Cooper: As Hamilton County lifts COVID restrictions, stick to common sense personal, public health precautions

Staff File Photo By C.B. Schmelter / As coronavirus restrictions are lifted on the size of crowds in venues, such as the Soldiers and Sailors Memorial Auditorium, people should stick to the safety precautions they've come to practice over the past six months.
Staff File Photo By C.B. Schmelter / As coronavirus restrictions are lifted on the size of crowds in venues, such as the Soldiers and Sailors Memorial Auditorium, people should stick to the safety precautions they've come to practice over the past six months.

If most people are like we are, they'd like to take their face masks and bury them six feet deep, burn them in a bonfire or plunk them into the nearest trash can.

One day we'll be able to do that.

But not yet.

We're afraid the county's decision this week to lift restrictions on businesses and gatherings in response to the coronavirus pandemic will convince people that we're all but out of the woods.

We're not, and it might be many months before we are.

On Tuesday, Tennessee Gov. Bill Lee, through Executive Order 63, lifted restrictions on 89 of the state's 95 counties. Decisions in the other six larger counties were left to county officials.

On Wednesday, Hamilton County Mayor Jim Coppinger said we would follow the governor's lead.

"We are going in the right direction," he said, "and we don't want to have any setbacks."

Setbacks that result from increased capacity in businesses and restaurants and the allowing for larger individual gatherings are what worry us. The coronavirus, just as the common cold, spreads easier in indoor facilities with more people. One doesn't have to be an epidemiologist to understand that.

If this had been the situation going into June, with three to four months of warm weather ahead, we would be less concerned.

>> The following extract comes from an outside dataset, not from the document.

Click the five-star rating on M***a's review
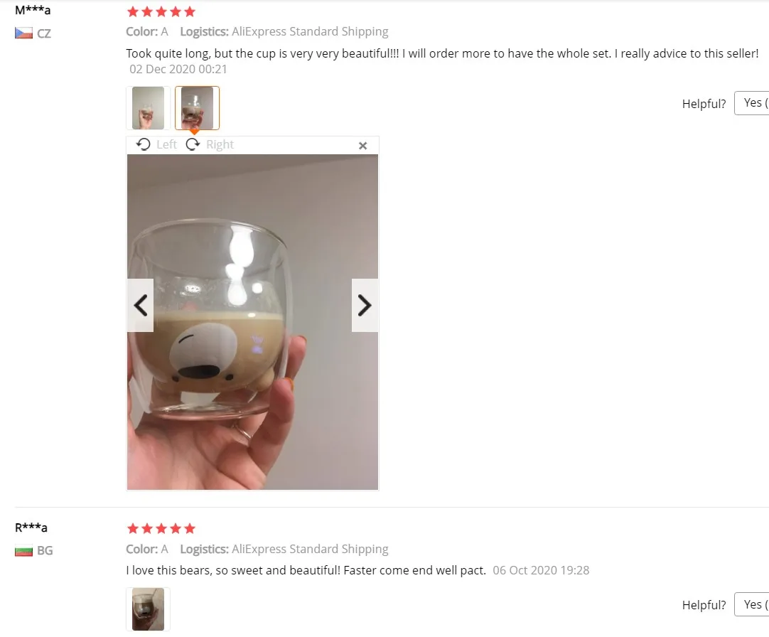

But colder weather, with more people staying inside most of the time, will be here in a month or so. The possibility of large outbreaks seems not only possible but probable.

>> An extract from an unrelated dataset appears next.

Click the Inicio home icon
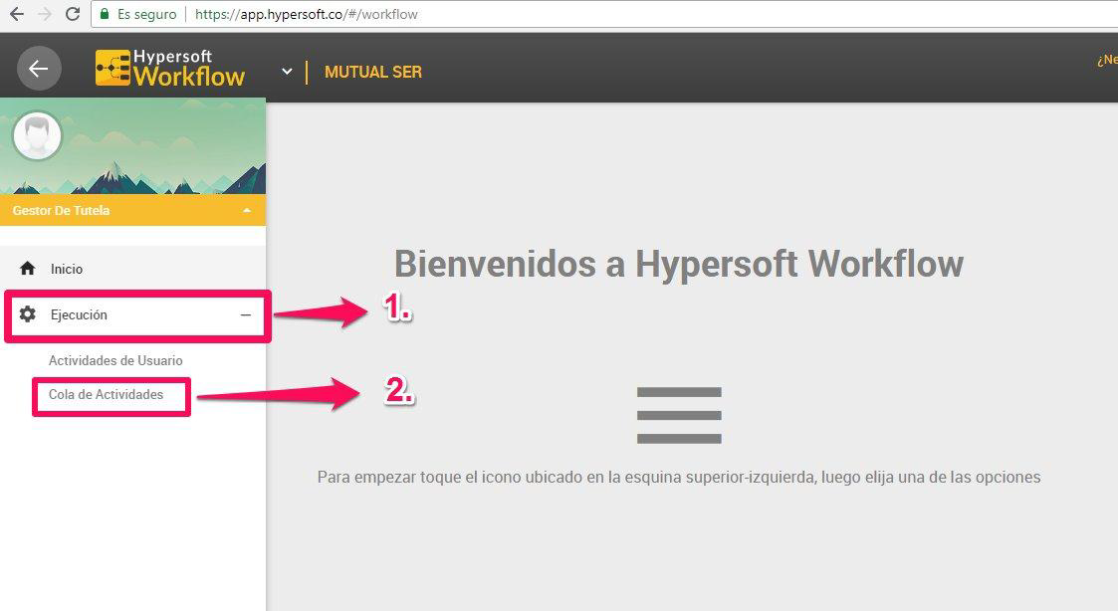This screenshot has height=611, width=1118. (28, 269)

To be clear, both Lee and Coppinger have emphasized the importance of taking proper safety precautions - wearing masks, social distancing, remaining home when you're sick and being extra cautious around senior citizens and those with compromised immune systems, who are most at risk from the virus.

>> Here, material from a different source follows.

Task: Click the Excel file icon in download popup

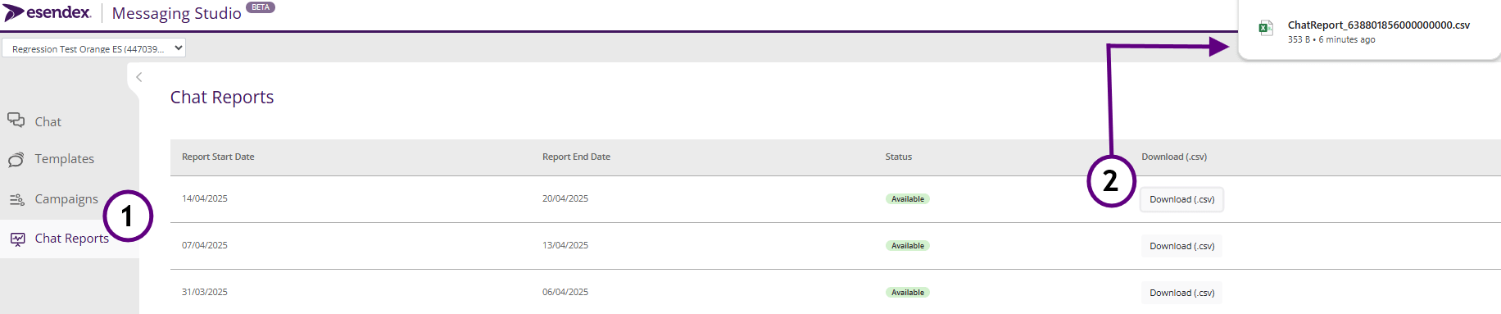Action: [1266, 28]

The county mayor's mask mandate, which is separate from the order lifting the restrictions on businesses and gatherings, expires Oct. 8. He will decide whether to renew the mandate before then.

We urge him to leave it in place. The mandate calls for anyone over the age of 12 to wear a facial covering of the nose and mouth indoors in all public and private buildings and outside (all with numerous exceptions), and for businesses not to permit customers inside unless they are wearing a face covering.

Masks, though hardly a fashion statement and definitely not always comfortable, have proven to cut down on the spread of the virus.

Over the past six months, we've all learned more than we ever wanted to about what to do and what not to do in a global pandemic that, in the U.S. alone, has killed more than 200,000 people. If we knew it were coming, the country itself, the president, governors, mayors and individuals all might make different decisions than were made.

But many of us understand how to keep ourselves and our families safe. That may mean not frequenting our favorite restaurants for in-person service, not having large family gatherings, not going to concerts or movies, avoiding the hugs of friends, not attending church in person and not visiting elderly relatives.'

READ MORE: Hamilton County shifts COVID-19 testing times as virus restrictions loosen across county and state

The governor's executive order eliminates "caps on gathering size that have proven overly complex and arbitrary because they do not adequately account for critical considerations such as venue capacity and physical characteristics, type of activity involved, and location (indoors vs. outdoors), and thus undermine the more important focus on social distancing."

In other words, one capacity limit doesn't fit all. We get that. A concert hall, theater or convention center might accommodate a large crowd in which individuals still can be socially distant from one another. It makes sense.

But we're worried about the places where it doesn't make sense, where the size of the crowd is large but the venue small, where people can't help but be close to one another. And let's face it, we are social. If we can meet in certain places where we haven't for the past six months and be socially distant, eventually we'll get a little closer and then a little closer. In time, we'll be moving from one group to another, not intending to be so close but doing it nevertheless.

While it's important to our economy and our individual livelihoods for federal, state and local officials to creatively allow businesses to draw closer to normal operations, we want them to do it safely. Most people will follow commonsense guidelines. Some won't. It's the "some" we worry about, especially if the mask mandate is lifted.

Our fervent hope is that the virus is on the wane, there will be no spikes and that a vaccine is around the corner. In the meantime, we implore people to stick to what they've come to know is safe, patronize businesses they know they can remain safe and avoid locations where their gut instinct tells them they cannot be safe. If they do, they'll be around one day soon when masks and restrictions are things of the past.